Jaiswal: There was no real favorite. They are all good as all of them have a certain flavor and do things a bit differently from each other. Just make sure for any given analysis use at least 2-3 different software to see consistency and overlaps. Always use the most recent version of tools and software. Also if it does not work, engage with the source developer.


Was there any particular computer language or tool that you found most useful to transform your data to work with different analysis programs?

Jaiswal: Most of them are custom Java, Perl and Python scripts. We encourage students and postdocs to learn at least one of these languages to help them in their day-to-day bioinformatics analysis.


What are your preferred ways of storing and sharing the data generated, particularly with your collaborators?

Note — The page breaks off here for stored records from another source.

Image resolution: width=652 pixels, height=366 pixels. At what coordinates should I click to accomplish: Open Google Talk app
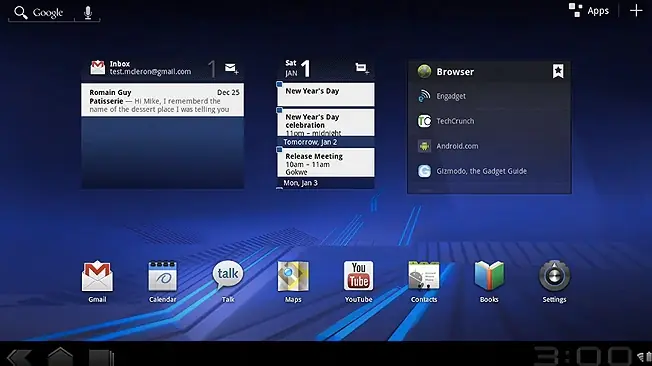228,281
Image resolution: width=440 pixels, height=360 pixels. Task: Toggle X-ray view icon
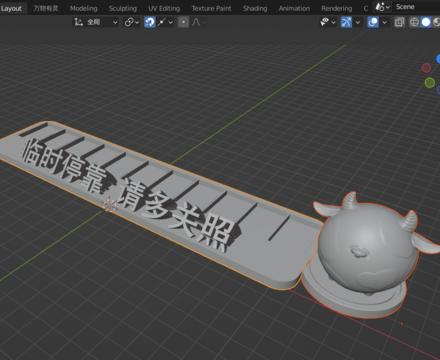coord(399,22)

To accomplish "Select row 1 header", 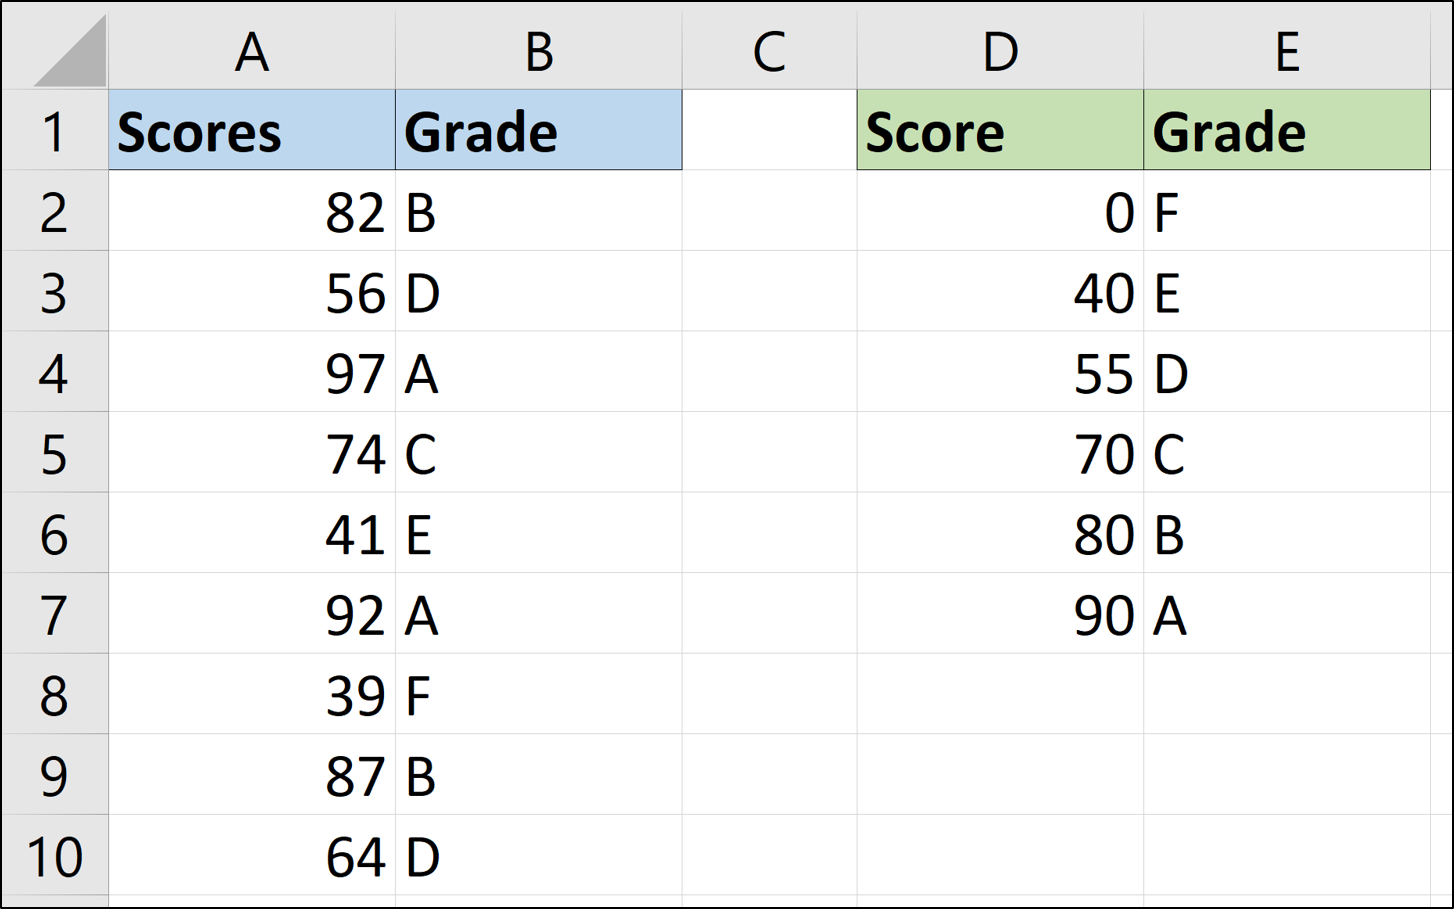I will 54,132.
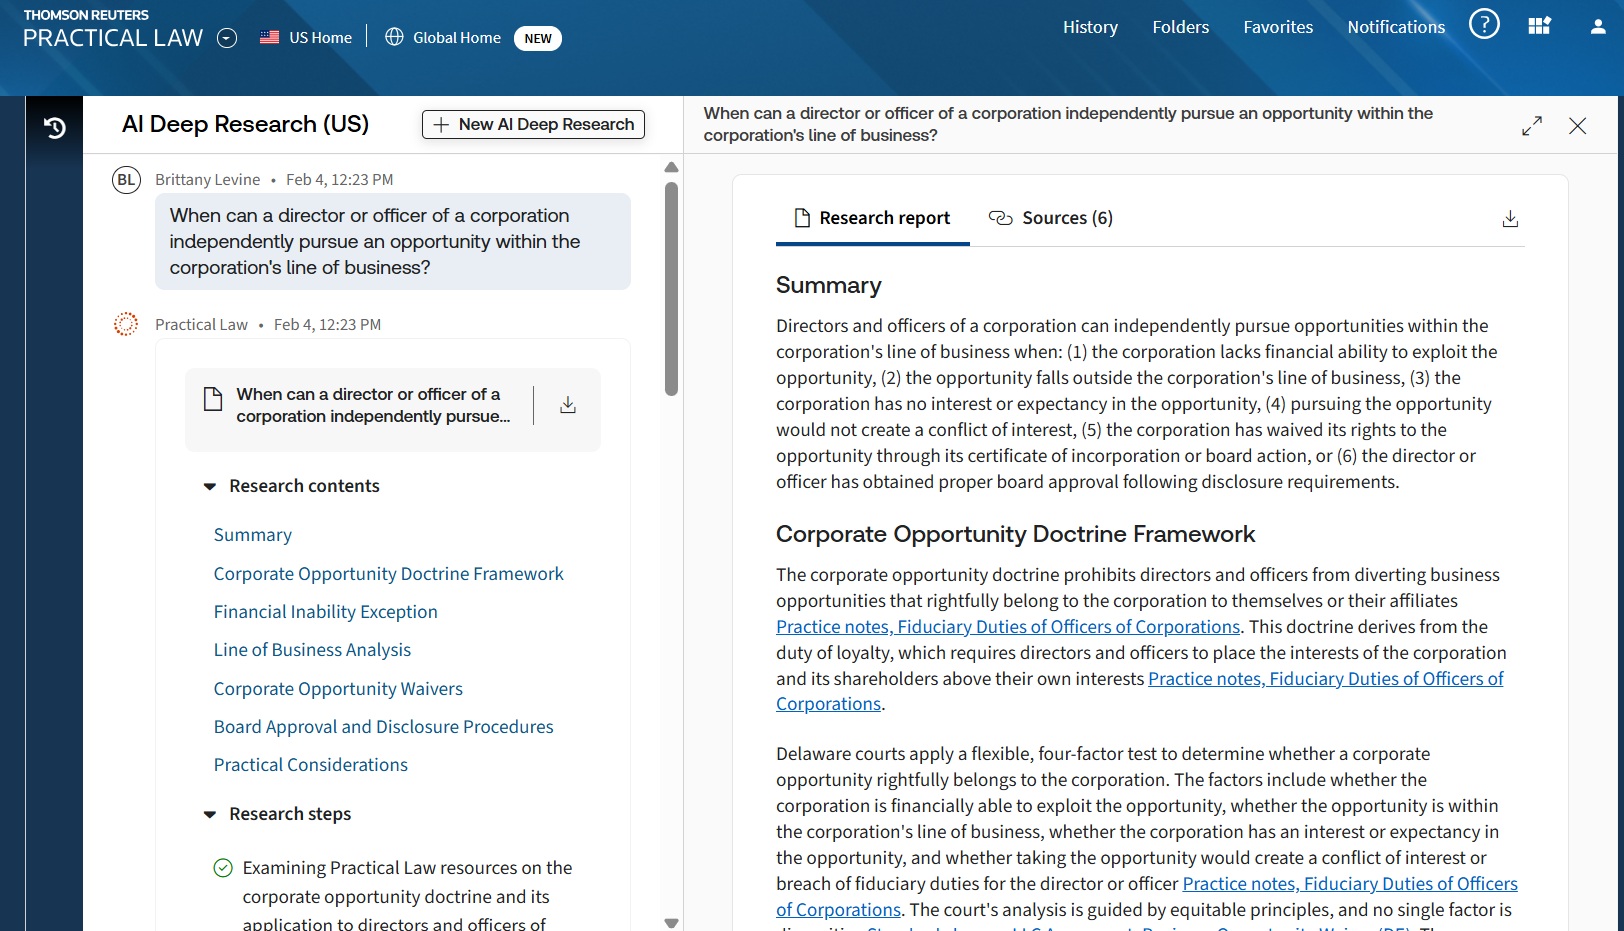
Task: Jump to Financial Inability Exception section
Action: click(325, 612)
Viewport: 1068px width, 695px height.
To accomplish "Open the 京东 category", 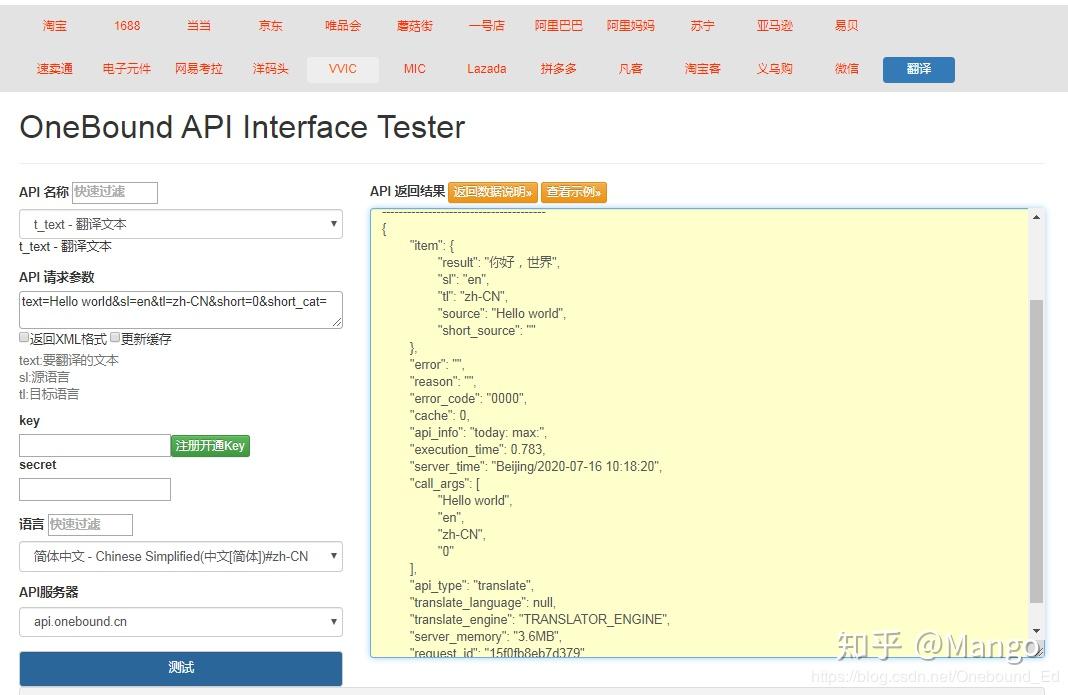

Jaiswal: There are many ways depending on the data type. For some data types like raw sequence reads, there is a well-known archives like NCBI-GEO, EMBL-ENA, etc. However, there are not many resources that accept annotated datasets such as those generated by transcriptomes. This includes functional annotations, transcript assemblies, homology, alternative spliced forms, etc. ENA has been the best in terms of submitting the data. Especially helpful was EMBL’s Arrayexpress resource. Other alternative s are DataDryad, Harvard Dataverse or the best one from CyVerse. Cyverse has more implementation of data standards and QCs.


What was the most difficult/challenging part of completing this project?

Jaiswal: Getting the data ready for analysis was the biggest challenge in terms of computational effort. Also making sure all our biological samples were treated in a consistent manner and by following standardized conditions. We had to do a lot of dry runs before we attended to go full scale with 81 biological samples.


Do you have any advice or insight for graduate students, post-docs, or budding computational biologists looking to know more about computation?

Jaiswal: Start early. Have a biological question as you embark on learning the data analytics, and bioinformatics including programming. Pick a publicly available data set with an appropriate number of biological replicates (3 or more). Learn to use at least one programming language. Always seek help whenever you get stuck. Remember you don’t have to write the code from scratch. You can always begin by reusing and citing an existing open source code. Improvise it to address your needs. If you can return the favor by providing access to your code, no matter how rough it is, if it work, it will help others. Always maintain your code on a version control repository (such as GitHub). It may be private or open. Often use commenting to highlight what a certain part of code is expected to do. Take Data Carpentry training early on. Practice, Practice, Practice on a real data. Apply at least 2-3 different software to do the same analysis. This will give you some idea of consistency and overlaps. Always use Ontologies in your metadata descriptors and use standardized data formats.